In a number of widely-publicised cases, this will effectively mean a zero bonus, even for strong performers. Given the paucity of positive stories, I suspect very few people will feel satisfied with the discretionary numbers presented to them at the end of 1Q12. This time around, however, it would be churlish of those on the receiving end of bonus cutbacks to feel any resentment towards their direct line management, as has potentially been the case in previous years. In the past, carving up the bonus pool did tend to allow for some elements of favouritism, outside of those few institutions still paying their staff on a formula basis. Now the austerity measures can be traced to far bigger events, several times removed from the bankers themselves. Rogue traders, Financial Services Authority (FSA) fines are just a couple of the events which have shaped the environment going into bonus season.
All the foregoing notwithstanding, two things are true. First, deals will be struck to retain key players, even at the expense of others equally deserving. As to who is a key player isn’t as cut and dried as you might think. It’s not just about massive new money numbers or revenue figures, but sometimes as nebulous as who has significant internal influence. Second, despite a very flat year, a good number of institutions still have robust hiring targets to hit for 2012, thus a not inconsiderable number of bankers have already sealed deals with competitor firms and are waiting for the moment the bonus payment hits their bank account before asking for a meeting with their line management.
More often than not, this meeting will result in management extending a counteroffer. What to do in this case? Clearly the offer of increased base salary, a hike in responsibilities and perhaps a new corporate title is very tempting, particularly if it means not having to move an inch. Keep your colleagues, your comfortable working environment, your familiar surroundings and your regular commute, all for more money. You would be mad not to, right?
Wrong. If you are considering resigning at the end of next month, you should consider the following points and be prepared for the counteroffer:
- Look at why you considered making a move in the first place. Are those issues going to disappear with the addition of a new title? Chances are they won’t, and you will be back to square one in six months, but without the new opportunity you currently have.
- If your firm is suddenly willing to offer extensive revised compensation, then they clearly consider you worth it. Why has it taken your resignation to bring this to the table?
- Where is the money for the counteroffer coming from?
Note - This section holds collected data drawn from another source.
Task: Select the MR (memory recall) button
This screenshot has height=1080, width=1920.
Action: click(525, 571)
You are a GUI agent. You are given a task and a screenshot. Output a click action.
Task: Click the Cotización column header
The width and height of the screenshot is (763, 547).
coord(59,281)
Chances are there will be no promotion for you next year. It may even impact next year’s bonus.
- Management now has you earmarked as unhappy and your commitment to the firm in the long term has been reassessed. This opinion will not change and will likely affect your future opportunities for promotion within the firm.
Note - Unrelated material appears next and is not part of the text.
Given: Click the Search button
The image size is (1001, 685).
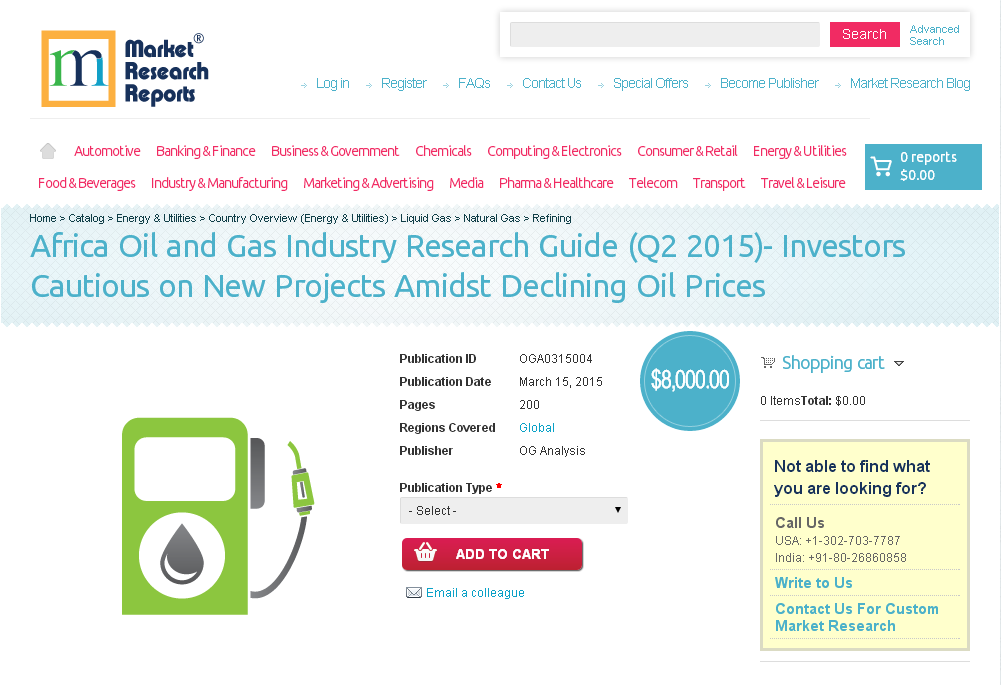Looking at the screenshot, I should pos(864,33).
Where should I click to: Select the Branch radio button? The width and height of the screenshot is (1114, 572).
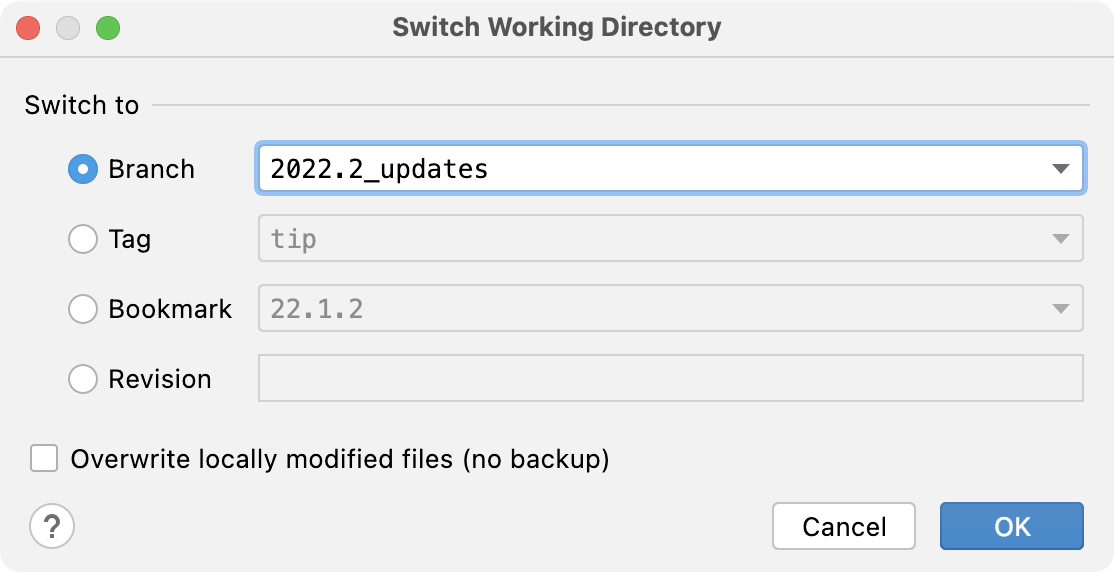tap(82, 169)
- We are headed into further tough times. When business lines are asked to cut back, the people with inflated salaries and a perceived lack of commitment will be the first to go.
- Regardless of the circumstances, a counteroffer is often made in order to give management more time to prepare for your replacement. The following six months will likely be spent in securing your client relationships and portfolios and you may be asked to leave the company just at the point when you thought you had secured a better position.
In summary, accepting a counteroffer is, essentially, second-guessing yourself and saying that you can be bought. The firm you had agreed to join will not maintain their offer to you, and the firm you stay with will doubt your loyalty. Considering what a great position you were in before you accepted – moving on from a successful tenure with one firm to a great new opportunity with another – is it really worth it?
It’s widely bandied around that the cost of replacing a senior person is three times their salary. While I’m not sure of the accuracy of that assertion, it is indubitably more cost effective to keep someone on a mildly increased salary than to replace them. Thus managers are given quite a bit of leeway in terms of what they can put on the table when it comes to this kind of discussion.
Given the doom and gloom scenarios being put about by both the financial press – ostensibly based on leaked internal memoranda – and the banks themselves, it will be very interesting to observe precisely how many resignations are met with stiff resistance this year.
Taking management’s side for a moment, in times when costs have to be kept down there’s clearly a difficult decision to be made when faced with a high performer who wants to part company with your team. Do you let them go, with all the potential attendant issues around client retention and team morale, but simultaneously lowering your headcount costs? Or do you counter their offer, knowing full well that they’re already dissatisfied – probably for reasons other than remuneration – and you may well lose them in short order anyway?
Whichever side of that line you are, February and March are sure to be very interesting times.